+++ DOCUMENT +++

Re: [swift-dev] Rationalizing FloatingPoint conformance to Equatable

Jonathan Hull via swift-dev Wed, 25 Oct 2017 02:39:08 -0700

One possibility which might be easier would be to just depreciate Float’s 
Equatable conformance and provide a warning/fixit (suggesting how to use the 
new ‘~’ relation).


> On Oct 25, 2017, at 2:35 AM, Jonathan Hull <jh...@gbis.com> wrote:
> 
> There is something interesting here.  I like that ‘Bool?’ really represents 
> what we need from the relation on Float.  I think it solves the objection 
> that Xiaodi mentioned with a PartialEq protocol.  If everyone just switches 
> to using PartialEq in generic contexts because they want it to work with 
> Floats (which is the outcome he was worried about)… then they will be forced 
> to deal with the optional!  This brings Swift’s strengths into play, and we 
> will have gained correctness.
> 
> The issue is migration though. Let’s say we name the partial equivalence 
> relation ‘~’ and then we remove Float’s Equivalence conformance (no more == 
> for Float).  To migrate, we would need to replace any ‘a == b’ where there is 
> a Float with ‘(a ~ b) == true’.  Not pretty, but not impossible.
> 
> The trouble spot will be where someone has written their own method which is 
> generic on Equatable, and they are passing Floats to it.  We need to be 
> careful about the warning given, so that it sends them in the right 
> direction.  The good news is that if they do rewrite the function to use ‘~' 
> it should actually cause them to fix bugs which were there (or at least 
> consider the case of NaN) when dealing with Floats.  So, overall good things, 
> but a bit annoying while transitioning.
> 
> We should keep thinking/discussing. I am convinced there is an interesting 
> thread to pull on here...
> 
> 
>> On Oct 24, 2017, at 11:25 PM, David Sweeris via swift-dev 
>> <swift-dev@swift.org <mailto:swift-dev@swift.org>> wrote:
>> 
>>> 
>>> On Oct 24, 2017, at 9:06 PM, Xiaodi Wu via swift-dev <swift-dev@swift.org 
>>> <mailto:swift-dev@swift.org>> wrote:
>>> 
>>> On Tue, Oct 24, 2017 at 10:08 PM, Ben Cohen <ben_co...@apple.com 
>>> <mailto:ben_co...@apple.com>> wrote:
>>> 
>>> 
>>> On Oct 24, 2017, at 6:48 PM, Xiaodi Wu <xiaodi...@gmail.com 
>>> <mailto:xiaodi...@gmail.com>> wrote:
>>> 
>>>> On Tue, Oct 24, 2017 at 1:55 PM, Ben Cohen <ben_co...@apple.com 
>>>> <mailto:ben_co...@apple.com>> wrote:
>>>> 
>>>> 
>>>>> On Oct 19, 2017, at 4:29 PM, Xiaodi Wu via swift-dev <swift-dev@swift.org 
>>>>> <mailto:swift-dev@swift.org>> wrote:
>>>>> 
>>>>> Differing behavior in generic and concrete contexts is simply too subtle 
>>>>> to be understandable to the reader.

+++

- _WHAT TO PRODUCE_
Summarize the post above in two sentences.

+++ GIVEN RECORDS +++

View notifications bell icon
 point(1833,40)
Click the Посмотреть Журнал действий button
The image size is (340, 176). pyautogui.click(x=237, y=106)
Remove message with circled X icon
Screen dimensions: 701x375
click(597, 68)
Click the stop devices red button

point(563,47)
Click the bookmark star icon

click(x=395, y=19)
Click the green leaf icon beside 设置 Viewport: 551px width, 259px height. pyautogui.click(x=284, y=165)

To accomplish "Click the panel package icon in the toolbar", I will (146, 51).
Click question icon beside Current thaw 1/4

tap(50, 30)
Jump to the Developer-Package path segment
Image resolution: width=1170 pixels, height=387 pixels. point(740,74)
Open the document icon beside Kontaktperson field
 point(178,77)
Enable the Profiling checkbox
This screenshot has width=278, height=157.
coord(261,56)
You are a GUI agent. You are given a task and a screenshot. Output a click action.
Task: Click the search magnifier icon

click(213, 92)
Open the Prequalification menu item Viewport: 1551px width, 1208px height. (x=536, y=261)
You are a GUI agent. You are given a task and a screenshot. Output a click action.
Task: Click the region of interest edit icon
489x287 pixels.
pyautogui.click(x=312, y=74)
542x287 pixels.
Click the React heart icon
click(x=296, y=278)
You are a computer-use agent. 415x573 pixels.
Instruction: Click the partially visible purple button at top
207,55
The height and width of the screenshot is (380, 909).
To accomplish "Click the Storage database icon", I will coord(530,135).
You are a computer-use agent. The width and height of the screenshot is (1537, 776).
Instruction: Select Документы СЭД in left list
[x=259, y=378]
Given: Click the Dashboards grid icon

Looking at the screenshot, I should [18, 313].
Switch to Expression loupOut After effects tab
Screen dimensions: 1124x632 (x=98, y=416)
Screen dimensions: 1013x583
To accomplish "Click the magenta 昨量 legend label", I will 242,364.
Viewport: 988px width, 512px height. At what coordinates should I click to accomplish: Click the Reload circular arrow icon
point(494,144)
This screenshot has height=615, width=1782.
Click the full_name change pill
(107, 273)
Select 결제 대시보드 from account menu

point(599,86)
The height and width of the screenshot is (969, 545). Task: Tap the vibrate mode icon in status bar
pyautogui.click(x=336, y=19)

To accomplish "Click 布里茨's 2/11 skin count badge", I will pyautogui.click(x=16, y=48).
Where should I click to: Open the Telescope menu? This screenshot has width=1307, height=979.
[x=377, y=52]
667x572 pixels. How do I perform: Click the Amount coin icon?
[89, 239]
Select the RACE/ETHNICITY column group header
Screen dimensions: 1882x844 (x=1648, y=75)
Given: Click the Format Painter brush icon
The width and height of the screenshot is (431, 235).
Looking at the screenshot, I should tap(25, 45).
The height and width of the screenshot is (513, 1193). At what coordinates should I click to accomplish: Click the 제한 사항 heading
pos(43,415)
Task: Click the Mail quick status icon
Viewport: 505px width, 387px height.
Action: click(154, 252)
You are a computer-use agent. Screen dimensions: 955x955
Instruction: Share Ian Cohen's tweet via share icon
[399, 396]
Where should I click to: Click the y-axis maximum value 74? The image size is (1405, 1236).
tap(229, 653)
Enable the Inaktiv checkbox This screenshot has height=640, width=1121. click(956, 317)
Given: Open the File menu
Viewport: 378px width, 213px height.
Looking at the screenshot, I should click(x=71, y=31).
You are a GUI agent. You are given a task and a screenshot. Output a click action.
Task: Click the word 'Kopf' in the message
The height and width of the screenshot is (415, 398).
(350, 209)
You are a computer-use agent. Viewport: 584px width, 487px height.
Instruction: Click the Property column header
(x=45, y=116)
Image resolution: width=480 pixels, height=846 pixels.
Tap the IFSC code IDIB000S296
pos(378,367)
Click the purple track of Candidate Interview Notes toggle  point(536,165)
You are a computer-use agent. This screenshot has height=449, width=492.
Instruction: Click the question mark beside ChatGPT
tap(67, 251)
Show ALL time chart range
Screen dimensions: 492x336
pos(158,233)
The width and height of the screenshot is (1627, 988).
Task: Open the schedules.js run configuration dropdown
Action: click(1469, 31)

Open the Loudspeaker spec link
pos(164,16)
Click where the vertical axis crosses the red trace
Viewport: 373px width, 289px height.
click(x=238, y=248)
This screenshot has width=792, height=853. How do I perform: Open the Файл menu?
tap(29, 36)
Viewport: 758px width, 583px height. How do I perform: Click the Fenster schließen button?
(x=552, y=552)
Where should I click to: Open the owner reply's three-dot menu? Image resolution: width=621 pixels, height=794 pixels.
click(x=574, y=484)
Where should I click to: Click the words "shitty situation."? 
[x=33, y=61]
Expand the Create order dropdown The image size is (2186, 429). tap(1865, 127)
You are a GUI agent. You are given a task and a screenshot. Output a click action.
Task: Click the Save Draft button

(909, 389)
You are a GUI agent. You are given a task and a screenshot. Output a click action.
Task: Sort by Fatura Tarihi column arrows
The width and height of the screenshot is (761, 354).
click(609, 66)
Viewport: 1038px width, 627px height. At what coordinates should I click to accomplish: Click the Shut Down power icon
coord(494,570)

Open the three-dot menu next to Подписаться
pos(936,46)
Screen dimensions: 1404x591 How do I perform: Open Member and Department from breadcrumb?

+++

- _THE SOLUTION_
Jonathan Hull likes that 'Bool?' captures what a relation on Float needs, reasoning that code using a partial equivalence relation '~' in generic contexts would be forced to deal with the optional and so gain correctness. Migration is the issue, since 'a == b' on Floats would become '(a ~ b) == true' and warnings for generic methods on Equatable that receive Floats need care, so he suggests that deprecating Float's Equatable conformance with a warning or fixit pointing to '~' might be easier.